Your job is to print, exactly, the lines in the data below from the line with "The height and width of the screenshot is (644, 559)." through the line with "Task: Click the embed code icon above chart", both included, and to omit any picture.

# [Data]
···
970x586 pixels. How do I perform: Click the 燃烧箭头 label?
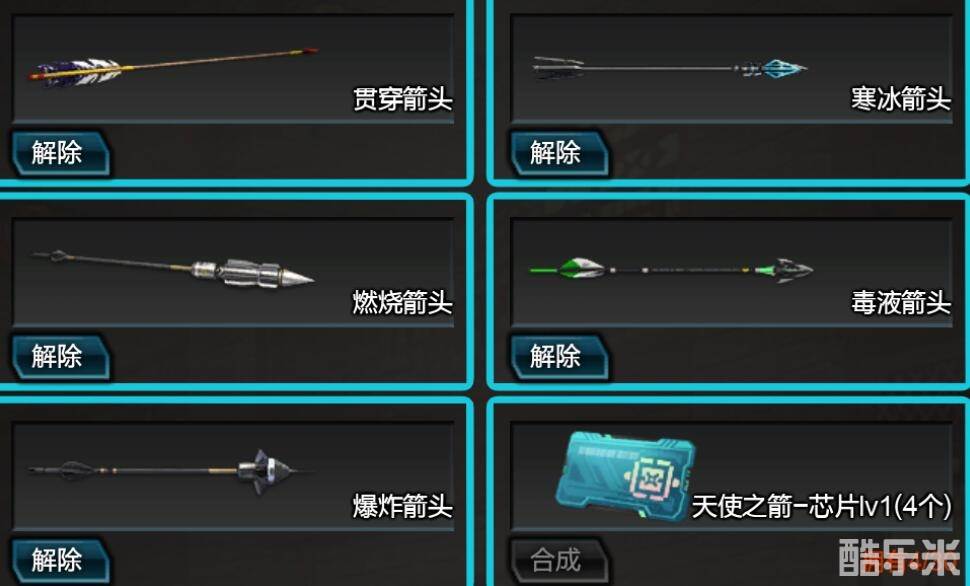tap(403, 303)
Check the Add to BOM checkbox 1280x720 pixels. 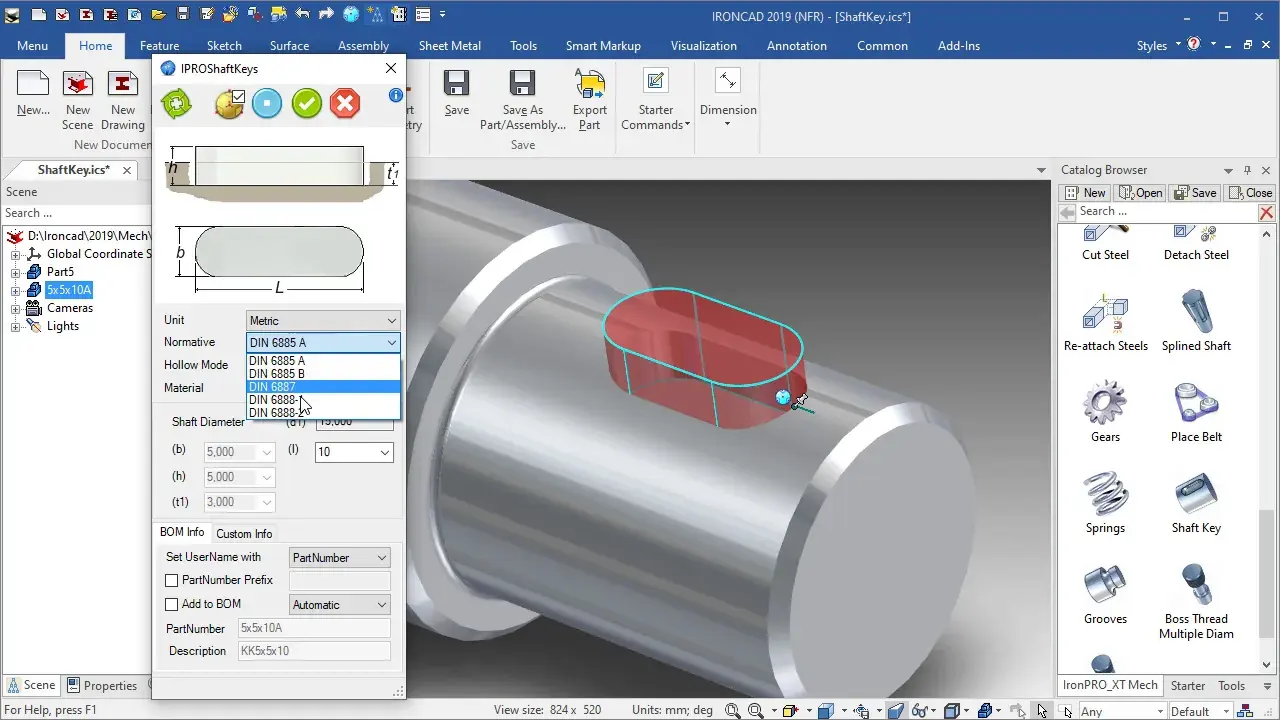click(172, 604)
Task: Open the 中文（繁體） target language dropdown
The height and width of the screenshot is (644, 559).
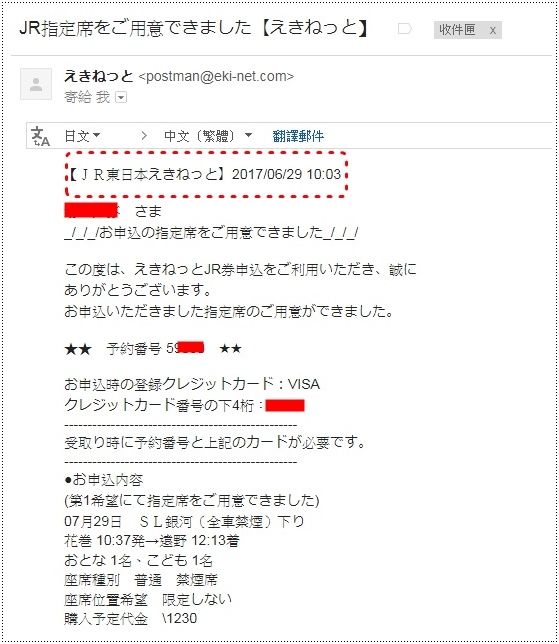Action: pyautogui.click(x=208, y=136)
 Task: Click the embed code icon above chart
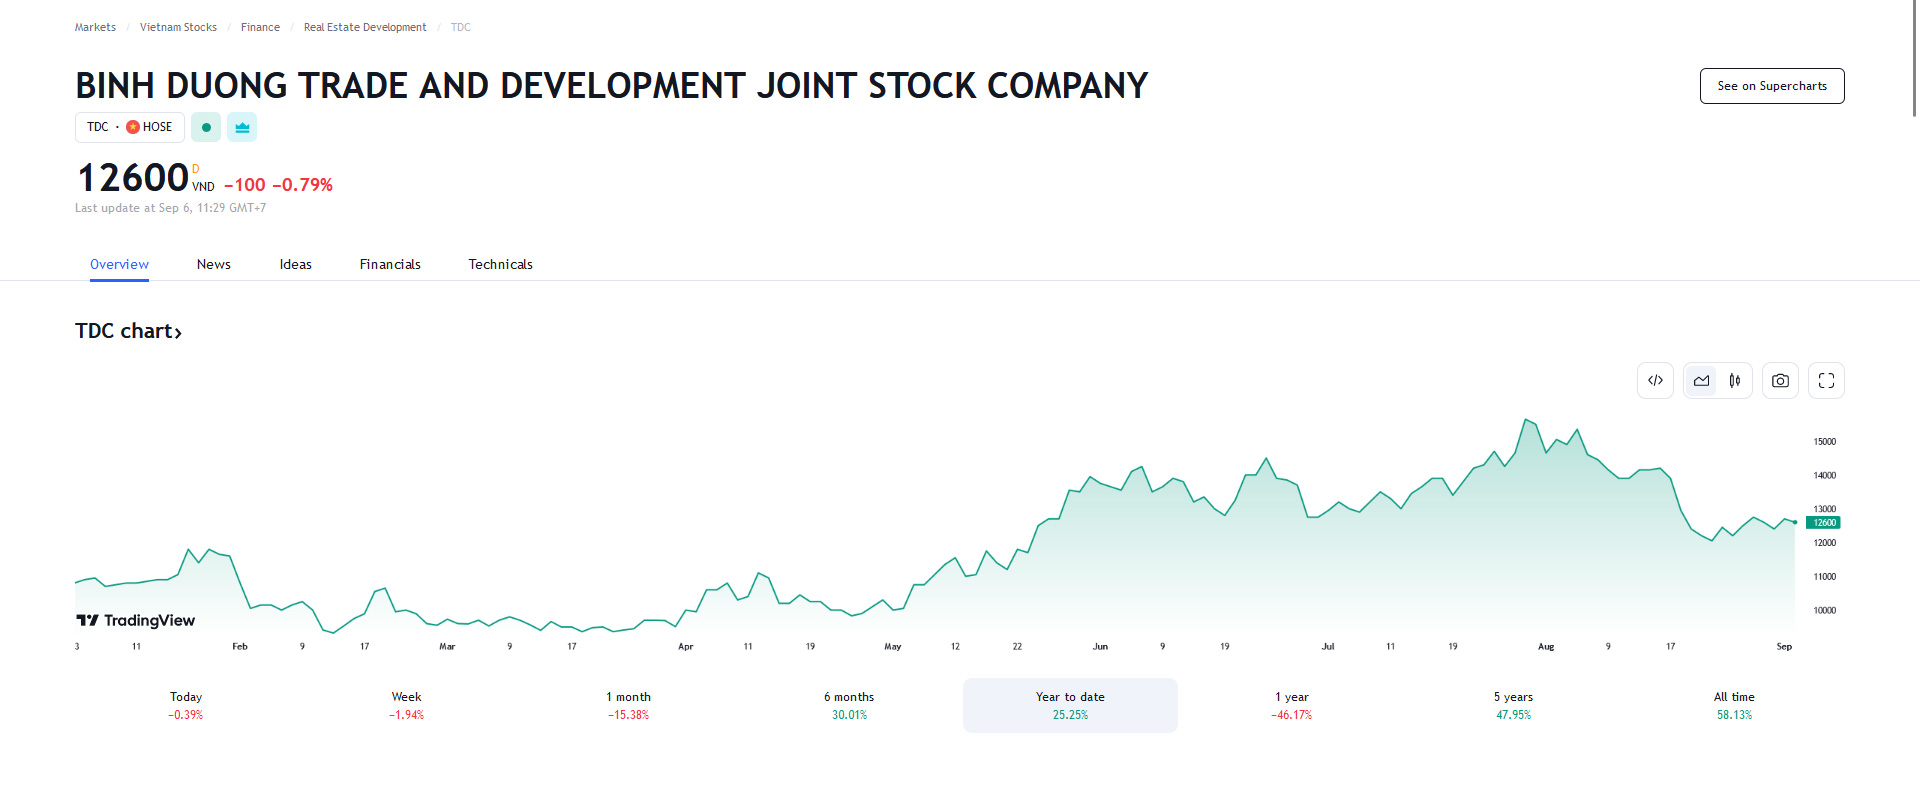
···
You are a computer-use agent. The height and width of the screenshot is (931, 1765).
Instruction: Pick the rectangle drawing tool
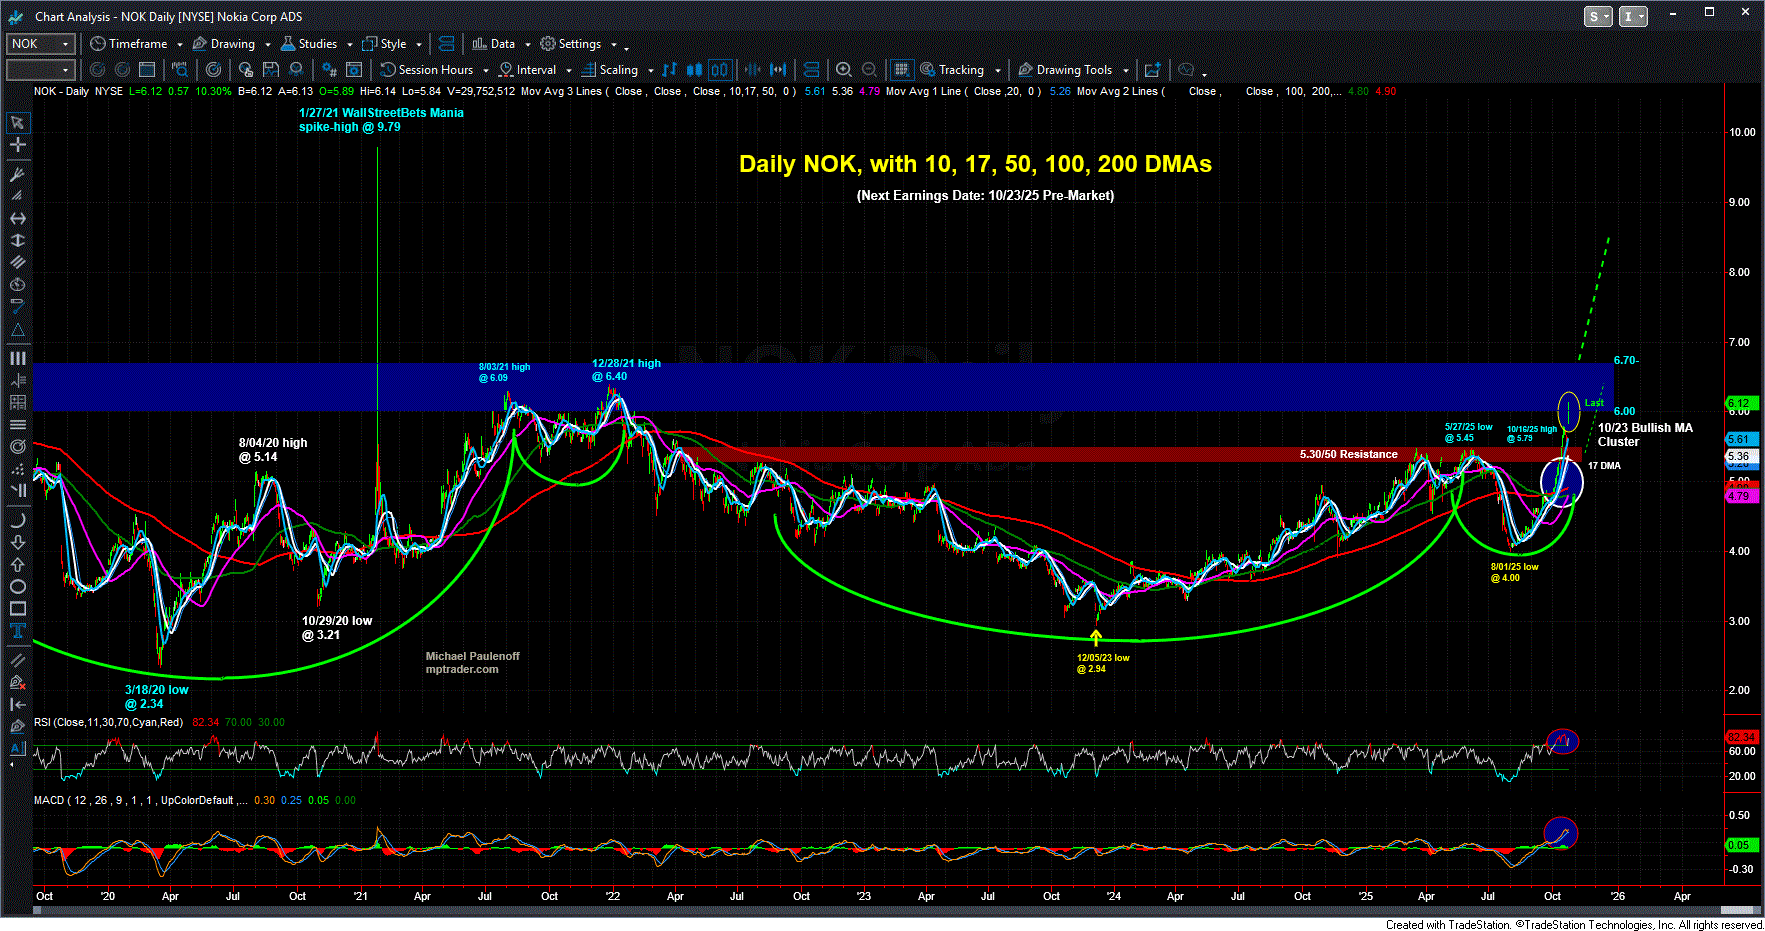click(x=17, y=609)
···
# [Completed exercise]
The height and width of the screenshot is (644, 559).
Action: pyautogui.click(x=208, y=136)
 Task: Click the embed code icon above chart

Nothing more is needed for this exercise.